[Opening INPUT MATERIAL section]

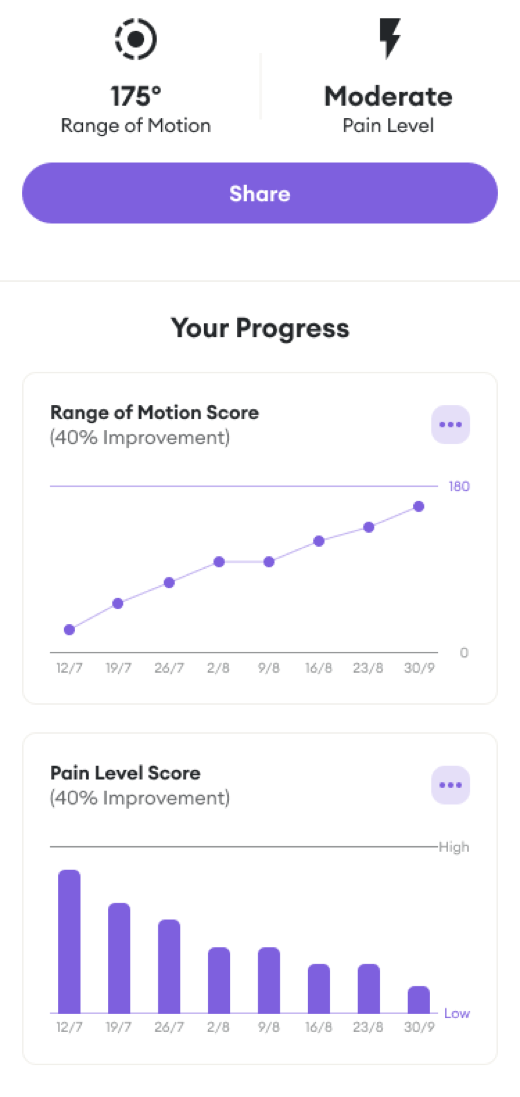The height and width of the screenshot is (1097, 520).
Task: Open Range of Motion Score options menu
Action: [450, 424]
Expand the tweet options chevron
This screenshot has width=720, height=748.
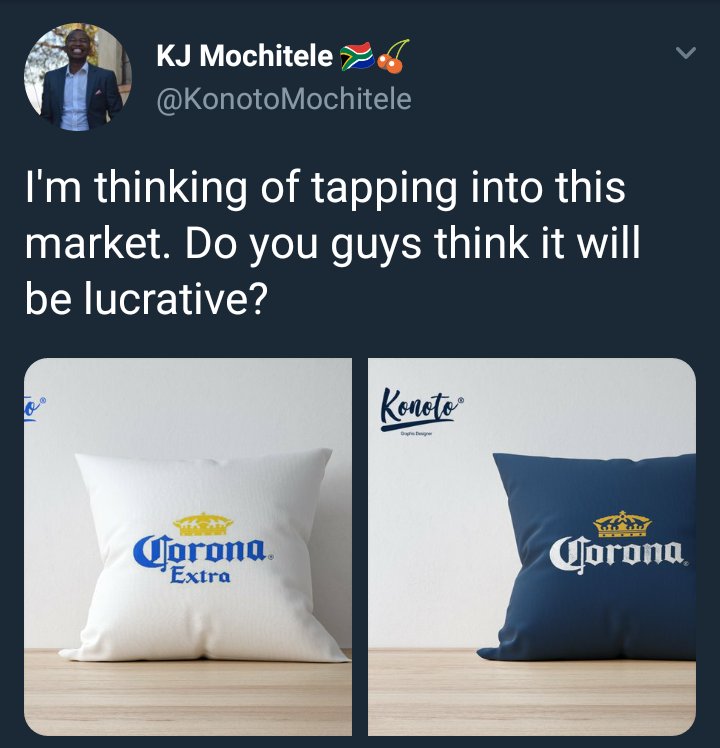(x=686, y=52)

[Closing INPUT MATERIAL section]

→ **ASSIGNMENT**: Return word for word the line bearing "Expand the tweet options chevron" and every later line of the entries, but none of the pictures.

→ **ANSWER BOX**:
Expand the tweet options chevron
This screenshot has width=720, height=748.
(x=686, y=52)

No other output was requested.